You see, not only have I had bad church experiences, but I’ve been bad church experiences. I grew up in a deeply evangelical church. “All you have to do is get them in the door,” they told me, “and we’ll convert them.” I spent my teenage years either fruitlessly inviting my friends to church or feeling guilty that I wasn’t doing it more often. If someone did come, they didn’t stay, and I couldn’t understand this. I was doing my part, why wasn’t God?
I was Internet Explorering them. I realize now what a waste of time and effort that was.
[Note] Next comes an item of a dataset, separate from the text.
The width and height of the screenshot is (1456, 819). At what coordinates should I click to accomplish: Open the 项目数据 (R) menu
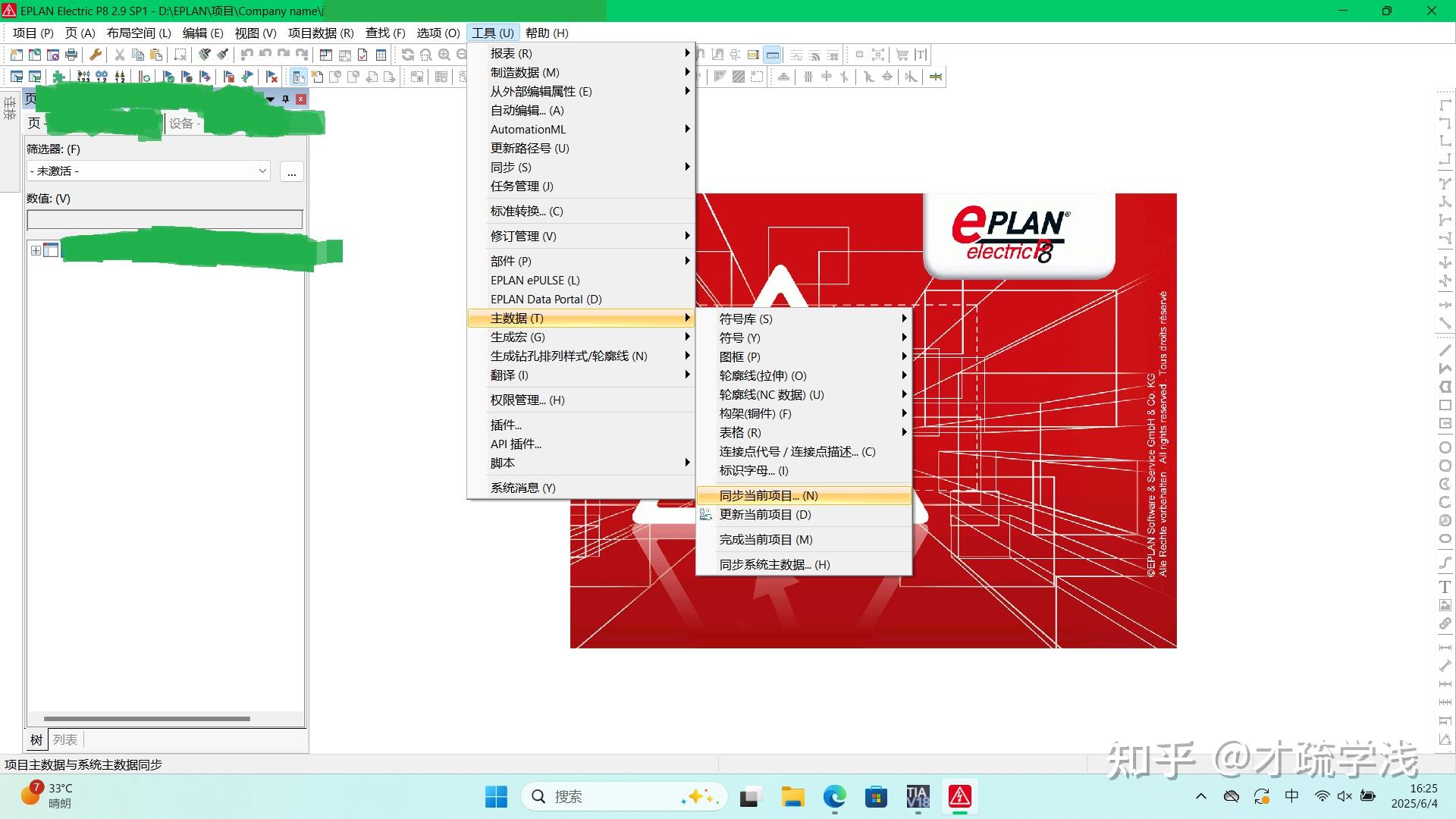click(321, 33)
There is a part of me that remains evangelical. And Jesus did say to go forth and make disciples, right? Even so, I find it hard to imagine that his intention was for me to coerce my friends into being miserable on Sunday mornings. I would love for all my friends to have the peace of mind, sense of community, and support that comes from a strong church family. I don’t think I will get them that by “just telling them about Jesus” as I was told to in my youth. They know about Jesus, and me telling them that church and Jesus are better than they remember won’t change their minds.
So now I’m in a place where I focus on my own walk, not others. I do my best to love my neighbor and help my fellow man. I think I’m doing okay, but I have a long way to go. And I’m doing my best to respect the views and beliefs of everyone I meet because that seems to be a big part of loving them. Is that enough? I sure hope so.